## WHAT IS BEING ASKED
Which lines in the rows below contain the string "width"? Pick out each such line and copy it in full, treating uppercase and lowercase as different.

## SOURCE MATERIAL
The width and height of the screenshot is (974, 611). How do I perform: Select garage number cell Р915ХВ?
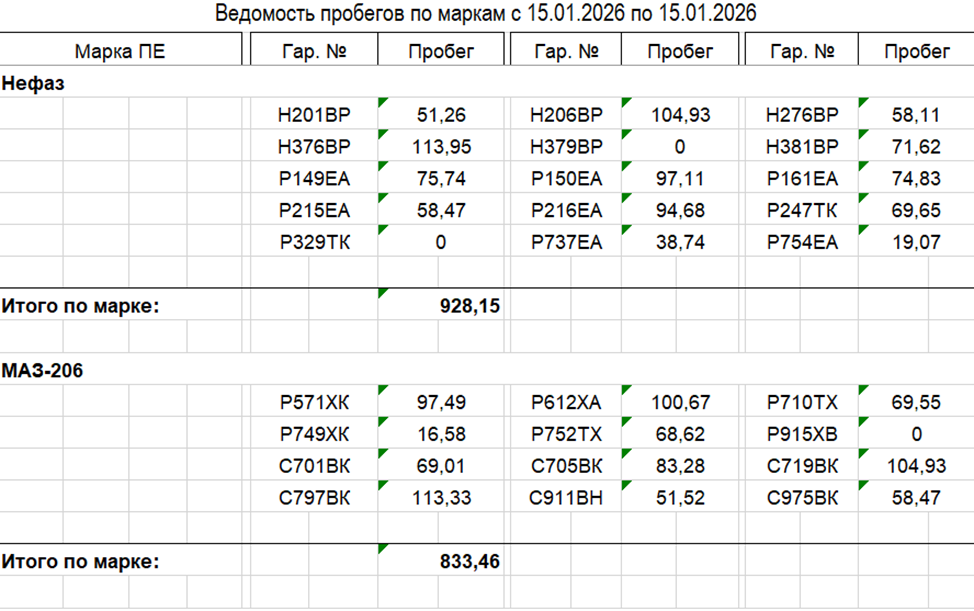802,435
--
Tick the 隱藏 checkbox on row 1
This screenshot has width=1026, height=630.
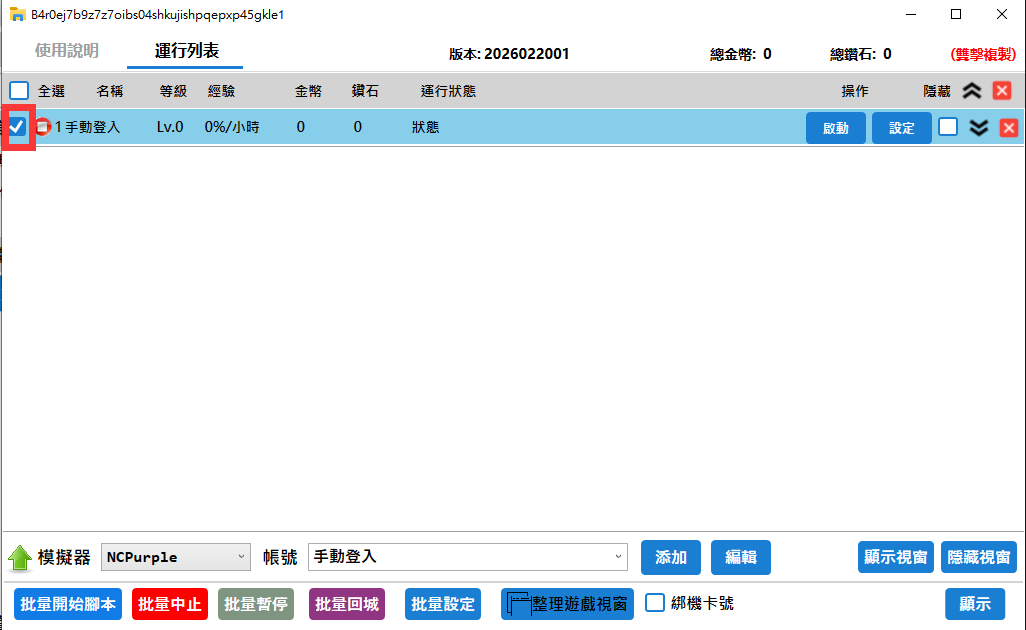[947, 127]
...
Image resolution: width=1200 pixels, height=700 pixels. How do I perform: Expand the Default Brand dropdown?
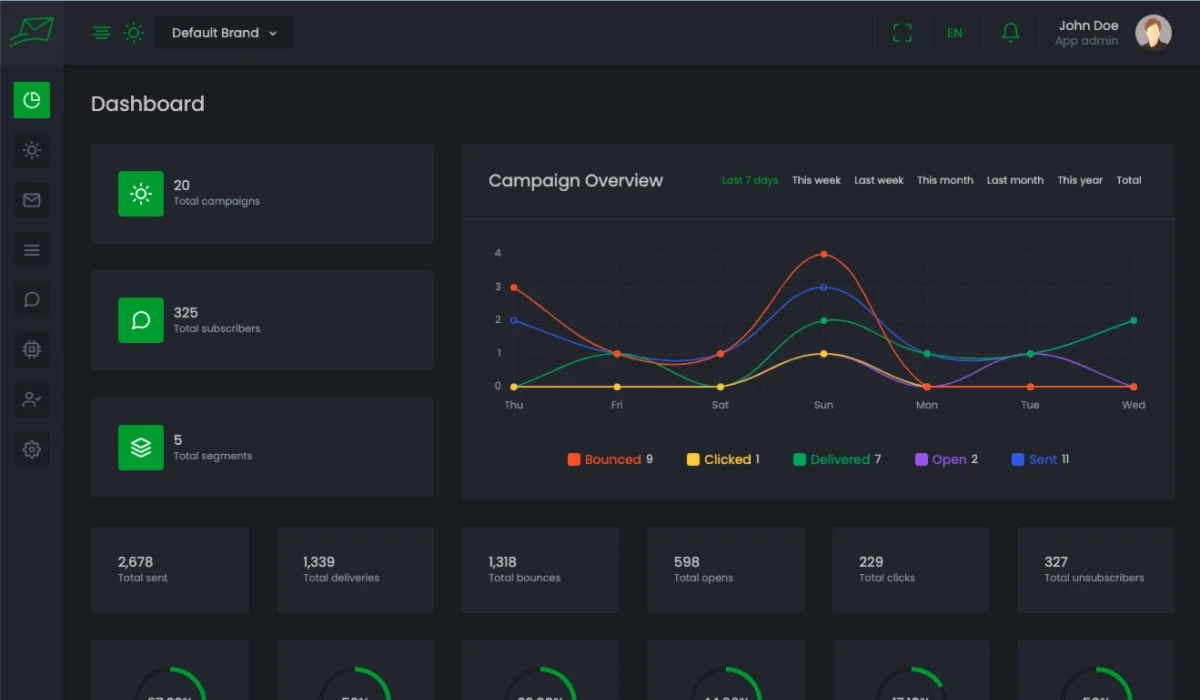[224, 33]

## TASK OUTPUT
The width and height of the screenshot is (974, 611). How do I perform: Select garage number cell Р915ХВ?
This screenshot has width=1026, height=630.
Image resolution: width=1200 pixels, height=700 pixels. How do I perform: Expand the Default Brand dropdown?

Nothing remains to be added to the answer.